ENTRIES PROVIDED —
☆ ☆ ☆ ☆ ☆

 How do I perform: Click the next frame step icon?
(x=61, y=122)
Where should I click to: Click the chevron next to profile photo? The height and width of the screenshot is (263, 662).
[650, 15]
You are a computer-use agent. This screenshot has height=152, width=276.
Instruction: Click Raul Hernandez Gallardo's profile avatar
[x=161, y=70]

☆ ☆ ☆ ☆ ☆

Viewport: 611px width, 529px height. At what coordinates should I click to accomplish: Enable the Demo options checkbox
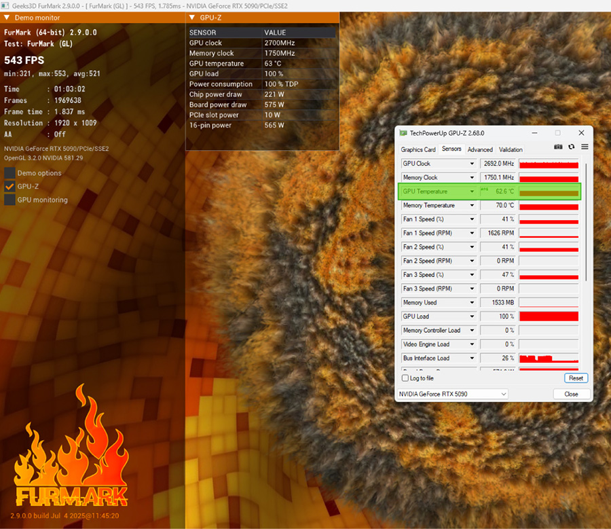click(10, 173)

☆ ☆ ☆ ☆ ☆

AIM OF THE EXERCISE —
Lines wanted from the listing above: the line with "How do I perform: Click" up to and including the line with "You are a computer-use". Please write them out exactly, adding nothing else.

ANSWER SECTION —
 How do I perform: Click the next frame step icon?
(x=61, y=122)
Where should I click to: Click the chevron next to profile photo? The height and width of the screenshot is (263, 662).
[650, 15]
You are a computer-use agent. This screenshot has height=152, width=276.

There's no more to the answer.